══ Texte à lire
Quota de 7%, le privé n’est pas concerné
Pour asseoir son évolution économique et sociale sur des bases solides, le Maroc entreprend un modèle inclusif de « valorisation du capital humain et de l’égalité des chances», disait le ministre de l’Emploi et des affaires sociales à l’occasion du Forum pour l’emploi des personnes handicapées, organisé en novembre 2016. Mais, au-delà des discours, les réalisations sont très modestes. A ce titre, le quota de 7% n’a jamais été appliqué de manière effective. De plus, il a été imposé uniquement dans le public mais pas dans le secteur privé.
Comment réussir l’insertion professionnelle des jeunes handicapées ? c’est pour tenter de répondre à cette question que la Fondation Drosos et Handicap International, en partenariat avec plusieurs autres associations de défense des droits des handicapés, ont mené un projet ambitieux, avec la contribution d’autres ONG (Anaïs, AMH…). Intitulé «Amélioration de l’accès à l’emploi des jeunes en situation de Handicap dans la région de Casablanca», ce projet qui a démarré en 2014 et dont le bilan a été présenté le 24 janvier dernier à Casablanca, est parti du constat du faible accès des jeunes marocains handicapés aux opportunités d’emploi. Il projet a contribué à la mise en réseau et à la coordination des acteurs de l’insertion professionnelle ainsi que le renforcement de leurs capacités pour améliorer l’employabilité des handicapés à Casablanca.
« Nous sommes en train de réfléchir au ministère à l’élaboration d’un modèle marocain tripartite qui soit, à la fois, coercitif et incitatif. Le but étant de lever les obstacles à leur intégration professionnelle et de promouvoir des solutions spécifiques au contexte marocain», a déclaré M. Ait Brahim, du ministère de de la Solidarité, de la Femme, de la Famille et du Développement social. « Ce projet est avant-gardiste, même en l’absence d’une loi, tous les acteurs s’impliquent spontanément pour garantir une place à une personne en situation de handicap au sein de leur entreprise. Il suffit qu’il soient informés et encore faut-il que les entreprises disposent d’équipements appropriés», a-t-il ajouté.
════
══ Données recueillies
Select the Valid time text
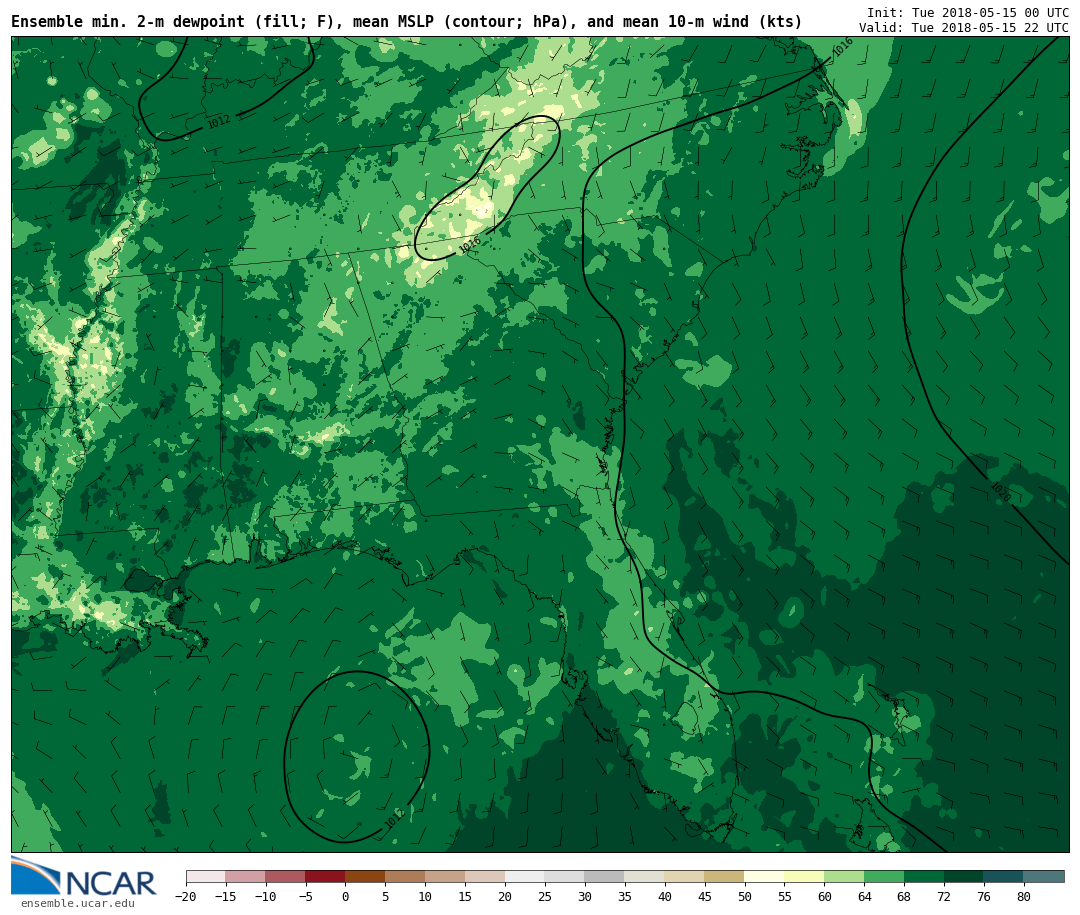The width and height of the screenshot is (1080, 915). pos(963,28)

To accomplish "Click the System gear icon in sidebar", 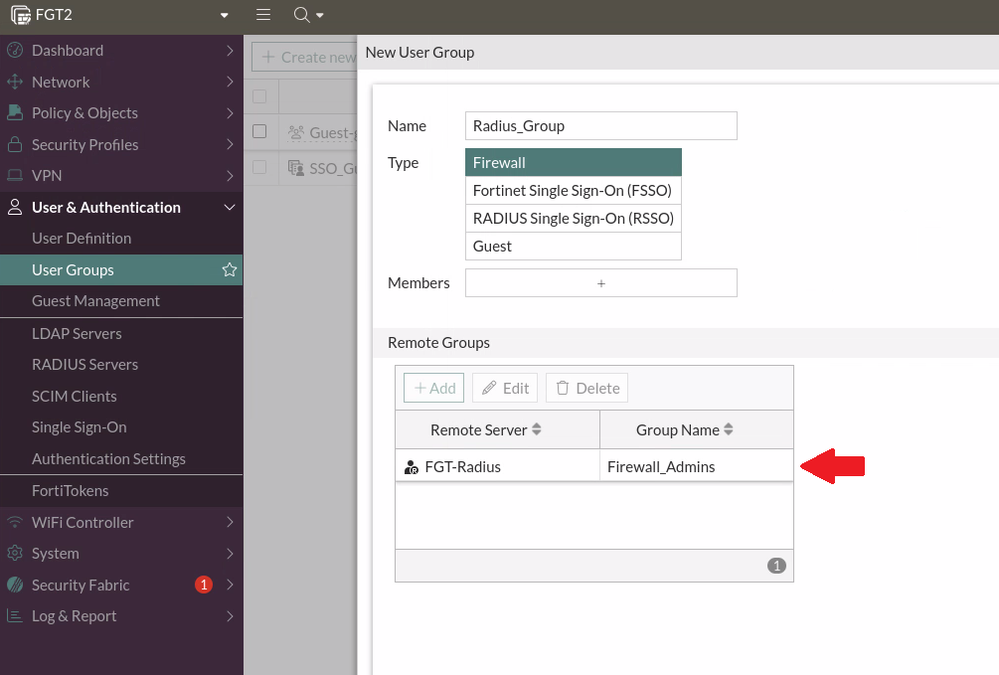I will [x=15, y=554].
════
Activité>
Répondez s'il vous plaît à ces questions sur le texte consacré à l'emploi des personnes handicapées au Maroc :
(a) Dans quel secteur le quota de 7 % n'a-t-il pas été imposé ?
(b) En quelle année le projet « Amélioration de l'accès à l'emploi des jeunes en situation de Handicap dans la région de Casablanca » a-t-il démarré ?
(c) Quel modèle M. Ait Brahim dit-il que le ministère est en train d'élaborer ?

Réponse>
(a) Le secteur privé.
(b) En 2014.
(c) Un modèle marocain tripartite, à la fois coercitif et incitatif.